Pensar que los políticos son unos chupasangres que se alimentan de nosotros no es, digamos, una novedad. Llevar esa idea hasta el extremo y convertir a uno de los dictadores más reconocidos de la historia reciente de Latinoamérica en un vampiro, para burlarse de lo que simbolizó y sigue simbolizando, sí es, por lo menos, admirable por su ingenio y por la voluntad de provocación que encierra la idea.

No se puede negar que la historia real le ayudó un poco a Pablo Larraín, quien escribe junto con Guillermo Calderón el guion de “El conde”, película que también dirige y que fue estrenada hace poco en Netflix. Porque Pinochet sí usaba esa capa, de innegables conexiones con el atuendo que asociamos con Drácula, como parte del uniforme militar con el que ejerció su poder dictatorial en Chile desde 1973, cuando derrocó al gobierno legítimo de Salvador Allende, hasta 1990, cuando un plebiscito que también retrato con acierto Larraín en “No”, le quitó la omnipotente percepción que teníamos sobre su mandato. Y si estaba viejo y decrépito, como termina retratándolo el director chileno, alejado del mundo después de fingir su muerte. Y sí se veían él y su esposa, Lucía Hiriart, cuando reían juntos en los informes televisivos, como dos pérfidos cómplices que creían que vivirían para siempre y jamás serían castigados por sus crímenes.

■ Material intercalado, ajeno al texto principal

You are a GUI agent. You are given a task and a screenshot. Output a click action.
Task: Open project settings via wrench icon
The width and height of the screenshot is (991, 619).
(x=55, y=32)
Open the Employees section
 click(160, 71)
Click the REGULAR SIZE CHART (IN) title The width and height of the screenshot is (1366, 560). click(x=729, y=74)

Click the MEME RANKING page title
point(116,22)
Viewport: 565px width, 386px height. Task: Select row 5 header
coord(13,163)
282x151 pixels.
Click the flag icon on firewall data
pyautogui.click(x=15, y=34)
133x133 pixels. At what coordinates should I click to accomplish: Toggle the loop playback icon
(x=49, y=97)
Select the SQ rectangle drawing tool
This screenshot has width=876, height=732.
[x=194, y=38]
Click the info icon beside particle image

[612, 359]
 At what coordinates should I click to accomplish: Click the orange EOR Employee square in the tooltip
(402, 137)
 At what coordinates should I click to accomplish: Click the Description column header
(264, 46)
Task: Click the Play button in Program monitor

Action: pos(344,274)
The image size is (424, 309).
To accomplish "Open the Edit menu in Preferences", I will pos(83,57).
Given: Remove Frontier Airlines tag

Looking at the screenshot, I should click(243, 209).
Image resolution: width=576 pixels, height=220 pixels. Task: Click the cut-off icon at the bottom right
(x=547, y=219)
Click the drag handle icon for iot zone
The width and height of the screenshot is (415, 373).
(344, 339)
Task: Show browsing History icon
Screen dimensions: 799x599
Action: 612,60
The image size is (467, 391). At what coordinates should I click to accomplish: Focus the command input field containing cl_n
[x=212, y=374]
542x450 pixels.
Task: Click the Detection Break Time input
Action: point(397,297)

Pero es mérito de Larraín haber aprovechado el colchón financiero de Netflix para decantarse por la sátira, un subgénero de la comedia poco atractivo comercialmente, que unido a la fantasía del elemento vampírico le permite criticar sin la cautela que impondría otro tipo de acercamiento, más realista o documental, a una figura nefasta de nuestra historia, subrayando sin empacho su ambición, su mediocridad infame, la estulticia de su familia y la descarada corrupción que sembró a su alrededor. Sin sutilezas, como cuando Chaplin puso a Hynkel, el personaje central de “El gran dictador” a hacer malabares con un globo terráqueo, Larraín construye a este Pinochet como un vil asesino que siempre se aprovechó de los más débiles, que mató y ordenó matar sin ningún escrúpulo, y que desde su juventud como integrante del ejército de Luis XVI, usó su poder para huir de la justicia.

Al ser una comedia fantástica, Larraín puede gritar verdades que el público latinoamericano capta en su triste vigencia, como lo inútiles que pueden ser los hijos de los caudillos, la responsabilidad de la religión en tantas injusticias, o que nuestros males sean la herencia que nos dejan las acciones de otros países más poderosos. Sin sutilezas, como ya dijimos, pero ayudado por la fotografía espléndida de Edward Lachman y por la gracia deliciosa de un reparto magnífico (destacándose el trabajo enorme de Jaime Vadell como Pinochet) que le saca partido al diálogo más simple para imprimir ironías y sarcasmos que a lo mejor se les escapen a los no hispanohablantes. Como el hecho de que los que son como Pinochet, siguen ahí, inmortales. Esperando saciar su sed en nosotros, que lo permitimos.